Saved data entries

§ §

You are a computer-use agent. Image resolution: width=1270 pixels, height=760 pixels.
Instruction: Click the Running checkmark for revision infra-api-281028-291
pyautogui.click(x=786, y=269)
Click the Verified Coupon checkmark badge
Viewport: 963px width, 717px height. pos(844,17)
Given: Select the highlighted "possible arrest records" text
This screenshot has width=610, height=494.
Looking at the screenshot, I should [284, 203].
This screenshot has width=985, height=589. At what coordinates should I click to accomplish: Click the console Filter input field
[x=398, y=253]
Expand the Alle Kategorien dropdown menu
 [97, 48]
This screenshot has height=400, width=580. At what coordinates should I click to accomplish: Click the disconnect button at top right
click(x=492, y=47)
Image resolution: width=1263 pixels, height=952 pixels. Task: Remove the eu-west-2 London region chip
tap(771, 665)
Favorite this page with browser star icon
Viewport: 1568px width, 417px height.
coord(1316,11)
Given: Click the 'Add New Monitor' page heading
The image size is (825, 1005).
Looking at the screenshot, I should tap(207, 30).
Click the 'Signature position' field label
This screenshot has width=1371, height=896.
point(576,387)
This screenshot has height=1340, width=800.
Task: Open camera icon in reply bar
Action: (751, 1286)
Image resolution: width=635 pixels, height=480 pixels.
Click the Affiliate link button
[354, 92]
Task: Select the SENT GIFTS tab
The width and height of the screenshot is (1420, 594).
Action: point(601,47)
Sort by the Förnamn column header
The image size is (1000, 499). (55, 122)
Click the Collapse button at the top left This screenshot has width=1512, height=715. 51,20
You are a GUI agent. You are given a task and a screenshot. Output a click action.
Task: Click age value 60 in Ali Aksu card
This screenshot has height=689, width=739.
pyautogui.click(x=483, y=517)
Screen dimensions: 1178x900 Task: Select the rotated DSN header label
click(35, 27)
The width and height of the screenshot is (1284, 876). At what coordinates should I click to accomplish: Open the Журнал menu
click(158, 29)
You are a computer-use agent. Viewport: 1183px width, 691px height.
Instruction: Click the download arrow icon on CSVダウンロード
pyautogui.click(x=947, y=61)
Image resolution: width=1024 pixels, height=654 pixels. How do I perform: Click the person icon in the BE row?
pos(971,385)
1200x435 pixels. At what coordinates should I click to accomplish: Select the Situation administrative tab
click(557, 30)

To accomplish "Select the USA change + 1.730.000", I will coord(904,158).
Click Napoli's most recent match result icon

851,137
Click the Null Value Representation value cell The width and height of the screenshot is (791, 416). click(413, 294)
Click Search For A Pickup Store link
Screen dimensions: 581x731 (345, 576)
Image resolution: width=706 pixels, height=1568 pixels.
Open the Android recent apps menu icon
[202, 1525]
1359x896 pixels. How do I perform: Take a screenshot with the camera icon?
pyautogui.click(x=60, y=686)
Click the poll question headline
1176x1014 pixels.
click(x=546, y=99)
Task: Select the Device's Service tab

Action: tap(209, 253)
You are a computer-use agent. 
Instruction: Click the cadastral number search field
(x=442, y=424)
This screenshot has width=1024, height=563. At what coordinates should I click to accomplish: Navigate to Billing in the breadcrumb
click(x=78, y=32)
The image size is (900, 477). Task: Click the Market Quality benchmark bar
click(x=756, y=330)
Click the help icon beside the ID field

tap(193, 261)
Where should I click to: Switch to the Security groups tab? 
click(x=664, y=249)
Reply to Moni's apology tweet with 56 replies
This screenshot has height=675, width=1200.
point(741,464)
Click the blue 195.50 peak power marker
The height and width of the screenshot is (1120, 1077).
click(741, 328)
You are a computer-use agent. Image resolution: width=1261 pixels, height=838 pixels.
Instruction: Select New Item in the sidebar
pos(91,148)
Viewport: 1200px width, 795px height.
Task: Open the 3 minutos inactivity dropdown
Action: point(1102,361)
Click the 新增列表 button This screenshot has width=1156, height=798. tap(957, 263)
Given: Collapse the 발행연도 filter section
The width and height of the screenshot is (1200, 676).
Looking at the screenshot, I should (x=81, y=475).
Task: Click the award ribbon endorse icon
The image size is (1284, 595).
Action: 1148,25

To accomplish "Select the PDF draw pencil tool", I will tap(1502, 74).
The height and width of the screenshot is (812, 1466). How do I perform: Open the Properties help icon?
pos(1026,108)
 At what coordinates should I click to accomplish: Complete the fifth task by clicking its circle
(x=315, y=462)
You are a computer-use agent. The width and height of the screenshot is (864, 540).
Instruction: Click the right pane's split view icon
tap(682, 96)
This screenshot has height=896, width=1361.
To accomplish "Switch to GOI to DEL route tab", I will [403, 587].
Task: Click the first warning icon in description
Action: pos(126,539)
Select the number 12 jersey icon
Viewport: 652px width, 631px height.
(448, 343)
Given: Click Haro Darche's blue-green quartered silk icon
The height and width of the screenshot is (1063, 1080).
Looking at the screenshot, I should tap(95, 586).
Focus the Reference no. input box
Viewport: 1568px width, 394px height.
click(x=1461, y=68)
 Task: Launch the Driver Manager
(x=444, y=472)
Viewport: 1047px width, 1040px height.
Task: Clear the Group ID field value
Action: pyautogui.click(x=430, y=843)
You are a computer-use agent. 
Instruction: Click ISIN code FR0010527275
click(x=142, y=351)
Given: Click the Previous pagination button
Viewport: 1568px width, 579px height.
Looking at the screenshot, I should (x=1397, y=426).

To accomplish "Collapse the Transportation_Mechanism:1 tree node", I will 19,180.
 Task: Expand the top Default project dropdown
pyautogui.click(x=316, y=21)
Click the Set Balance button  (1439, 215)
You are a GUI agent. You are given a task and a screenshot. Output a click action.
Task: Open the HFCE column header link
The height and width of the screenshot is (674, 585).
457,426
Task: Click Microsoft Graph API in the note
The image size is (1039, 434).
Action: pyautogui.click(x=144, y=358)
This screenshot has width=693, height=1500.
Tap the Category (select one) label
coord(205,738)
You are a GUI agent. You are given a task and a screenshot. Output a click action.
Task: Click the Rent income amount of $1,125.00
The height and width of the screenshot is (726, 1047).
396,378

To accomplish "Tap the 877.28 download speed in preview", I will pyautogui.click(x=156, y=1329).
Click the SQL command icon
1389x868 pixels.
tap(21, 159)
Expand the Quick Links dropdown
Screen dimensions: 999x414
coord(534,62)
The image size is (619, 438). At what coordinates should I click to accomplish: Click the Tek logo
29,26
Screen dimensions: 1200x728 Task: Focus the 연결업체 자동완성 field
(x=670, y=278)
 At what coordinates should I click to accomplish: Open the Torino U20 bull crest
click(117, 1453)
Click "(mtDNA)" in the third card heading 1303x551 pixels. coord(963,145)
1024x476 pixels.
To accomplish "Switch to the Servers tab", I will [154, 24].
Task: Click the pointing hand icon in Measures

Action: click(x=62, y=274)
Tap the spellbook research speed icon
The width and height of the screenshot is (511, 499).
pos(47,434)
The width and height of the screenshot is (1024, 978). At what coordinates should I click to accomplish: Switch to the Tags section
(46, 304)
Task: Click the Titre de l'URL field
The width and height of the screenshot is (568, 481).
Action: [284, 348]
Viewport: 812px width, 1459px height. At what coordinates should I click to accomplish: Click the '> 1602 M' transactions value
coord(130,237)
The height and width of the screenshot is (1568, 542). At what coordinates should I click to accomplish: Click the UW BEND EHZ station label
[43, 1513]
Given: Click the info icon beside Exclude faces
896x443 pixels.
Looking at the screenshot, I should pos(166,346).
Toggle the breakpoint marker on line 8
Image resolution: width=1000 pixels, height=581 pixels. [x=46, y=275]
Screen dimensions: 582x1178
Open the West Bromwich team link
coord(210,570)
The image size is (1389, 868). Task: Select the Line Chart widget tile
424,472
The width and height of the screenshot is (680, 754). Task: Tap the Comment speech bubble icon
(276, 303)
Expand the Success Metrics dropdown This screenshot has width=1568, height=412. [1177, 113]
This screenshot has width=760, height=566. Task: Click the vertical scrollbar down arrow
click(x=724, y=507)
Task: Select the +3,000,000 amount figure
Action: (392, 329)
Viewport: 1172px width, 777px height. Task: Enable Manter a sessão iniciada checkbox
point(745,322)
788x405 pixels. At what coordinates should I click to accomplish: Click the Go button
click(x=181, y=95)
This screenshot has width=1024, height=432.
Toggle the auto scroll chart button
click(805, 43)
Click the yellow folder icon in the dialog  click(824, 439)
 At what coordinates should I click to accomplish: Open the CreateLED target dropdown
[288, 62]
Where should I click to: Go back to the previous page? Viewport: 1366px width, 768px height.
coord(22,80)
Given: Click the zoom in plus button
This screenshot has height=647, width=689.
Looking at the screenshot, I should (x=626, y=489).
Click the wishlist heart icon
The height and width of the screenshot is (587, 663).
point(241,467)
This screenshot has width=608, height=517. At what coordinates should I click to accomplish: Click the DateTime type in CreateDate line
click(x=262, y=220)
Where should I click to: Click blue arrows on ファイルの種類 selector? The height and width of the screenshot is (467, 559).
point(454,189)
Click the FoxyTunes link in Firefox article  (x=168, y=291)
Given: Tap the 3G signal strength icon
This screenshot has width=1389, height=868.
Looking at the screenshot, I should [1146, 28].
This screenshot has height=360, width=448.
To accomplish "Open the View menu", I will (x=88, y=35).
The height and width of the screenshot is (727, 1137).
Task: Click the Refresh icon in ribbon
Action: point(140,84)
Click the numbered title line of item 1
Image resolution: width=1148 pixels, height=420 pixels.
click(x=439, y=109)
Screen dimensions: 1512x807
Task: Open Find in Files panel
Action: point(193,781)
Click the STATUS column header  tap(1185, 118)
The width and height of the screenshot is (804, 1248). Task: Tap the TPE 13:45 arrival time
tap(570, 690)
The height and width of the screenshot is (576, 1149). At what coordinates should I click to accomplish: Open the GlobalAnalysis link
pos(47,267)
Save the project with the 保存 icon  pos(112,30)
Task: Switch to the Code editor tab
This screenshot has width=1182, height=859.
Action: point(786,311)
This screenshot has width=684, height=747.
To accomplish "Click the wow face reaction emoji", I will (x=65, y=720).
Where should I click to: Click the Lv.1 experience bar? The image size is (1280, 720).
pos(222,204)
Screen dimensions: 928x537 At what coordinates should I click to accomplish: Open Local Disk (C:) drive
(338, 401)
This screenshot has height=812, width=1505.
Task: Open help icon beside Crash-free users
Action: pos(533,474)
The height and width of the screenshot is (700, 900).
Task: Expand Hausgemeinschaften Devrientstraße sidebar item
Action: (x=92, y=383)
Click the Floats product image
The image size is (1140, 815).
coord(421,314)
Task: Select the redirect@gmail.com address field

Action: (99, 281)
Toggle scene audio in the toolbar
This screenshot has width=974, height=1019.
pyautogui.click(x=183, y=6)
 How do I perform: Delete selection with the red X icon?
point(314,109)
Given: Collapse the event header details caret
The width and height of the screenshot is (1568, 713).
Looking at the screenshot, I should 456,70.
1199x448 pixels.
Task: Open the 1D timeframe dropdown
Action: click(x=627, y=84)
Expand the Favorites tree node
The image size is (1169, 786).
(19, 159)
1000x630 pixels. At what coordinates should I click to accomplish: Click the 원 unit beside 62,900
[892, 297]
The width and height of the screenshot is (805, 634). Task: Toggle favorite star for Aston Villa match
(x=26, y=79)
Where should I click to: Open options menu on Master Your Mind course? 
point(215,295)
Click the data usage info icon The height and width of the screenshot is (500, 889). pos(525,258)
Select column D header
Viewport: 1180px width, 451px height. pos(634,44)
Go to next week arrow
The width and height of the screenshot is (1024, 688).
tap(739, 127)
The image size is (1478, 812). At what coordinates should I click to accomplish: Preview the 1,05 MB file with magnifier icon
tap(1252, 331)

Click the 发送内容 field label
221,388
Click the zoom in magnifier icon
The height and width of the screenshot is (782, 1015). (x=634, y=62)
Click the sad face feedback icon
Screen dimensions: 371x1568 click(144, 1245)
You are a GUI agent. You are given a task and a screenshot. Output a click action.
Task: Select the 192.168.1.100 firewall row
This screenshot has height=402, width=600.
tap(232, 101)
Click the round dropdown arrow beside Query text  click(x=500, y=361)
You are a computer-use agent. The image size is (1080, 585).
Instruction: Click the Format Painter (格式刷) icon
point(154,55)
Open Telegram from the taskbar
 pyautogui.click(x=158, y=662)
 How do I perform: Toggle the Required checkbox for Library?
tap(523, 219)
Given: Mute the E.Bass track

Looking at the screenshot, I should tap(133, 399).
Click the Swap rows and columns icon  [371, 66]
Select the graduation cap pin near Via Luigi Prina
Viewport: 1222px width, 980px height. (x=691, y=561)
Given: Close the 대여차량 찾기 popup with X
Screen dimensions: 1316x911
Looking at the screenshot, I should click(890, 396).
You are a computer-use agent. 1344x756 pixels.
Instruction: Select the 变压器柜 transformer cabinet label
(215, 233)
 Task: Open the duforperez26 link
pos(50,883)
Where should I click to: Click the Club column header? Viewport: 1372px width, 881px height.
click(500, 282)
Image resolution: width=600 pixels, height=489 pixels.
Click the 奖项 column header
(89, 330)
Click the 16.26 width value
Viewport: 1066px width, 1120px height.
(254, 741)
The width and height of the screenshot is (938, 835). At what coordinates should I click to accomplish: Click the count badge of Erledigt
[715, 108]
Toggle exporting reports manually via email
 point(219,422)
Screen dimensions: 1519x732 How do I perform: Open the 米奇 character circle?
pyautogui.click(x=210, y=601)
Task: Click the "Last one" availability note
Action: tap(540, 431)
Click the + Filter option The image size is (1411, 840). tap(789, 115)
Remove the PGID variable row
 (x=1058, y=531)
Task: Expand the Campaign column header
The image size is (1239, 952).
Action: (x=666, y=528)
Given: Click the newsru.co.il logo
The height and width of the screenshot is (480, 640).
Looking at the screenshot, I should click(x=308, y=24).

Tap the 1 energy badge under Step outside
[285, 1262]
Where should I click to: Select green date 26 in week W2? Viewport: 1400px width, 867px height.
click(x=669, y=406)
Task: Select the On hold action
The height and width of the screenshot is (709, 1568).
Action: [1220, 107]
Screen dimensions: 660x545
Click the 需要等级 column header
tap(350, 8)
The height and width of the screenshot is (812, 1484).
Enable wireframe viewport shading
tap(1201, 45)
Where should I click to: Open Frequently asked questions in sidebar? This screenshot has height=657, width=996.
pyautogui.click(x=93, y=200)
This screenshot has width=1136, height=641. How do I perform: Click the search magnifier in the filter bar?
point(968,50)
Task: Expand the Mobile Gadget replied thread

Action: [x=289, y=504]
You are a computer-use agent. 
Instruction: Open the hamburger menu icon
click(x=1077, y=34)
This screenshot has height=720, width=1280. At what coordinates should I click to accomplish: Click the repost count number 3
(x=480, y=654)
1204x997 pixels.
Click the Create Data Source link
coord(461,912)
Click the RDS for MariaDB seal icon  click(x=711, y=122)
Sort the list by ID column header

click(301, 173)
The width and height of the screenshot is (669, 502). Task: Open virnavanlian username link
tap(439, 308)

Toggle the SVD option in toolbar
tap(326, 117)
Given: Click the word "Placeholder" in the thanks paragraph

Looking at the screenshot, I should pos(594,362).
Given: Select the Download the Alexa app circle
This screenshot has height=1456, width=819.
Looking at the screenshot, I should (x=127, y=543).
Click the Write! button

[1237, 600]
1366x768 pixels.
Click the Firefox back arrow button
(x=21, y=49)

§ §

TO DO – Each line in the data that holds the string "heading" should be found and copied.

RESULT OF THIS TASK –
Given: Click the 'Add New Monitor' page heading
Click "(mtDNA)" in the third card heading 1303x551 pixels. coord(963,145)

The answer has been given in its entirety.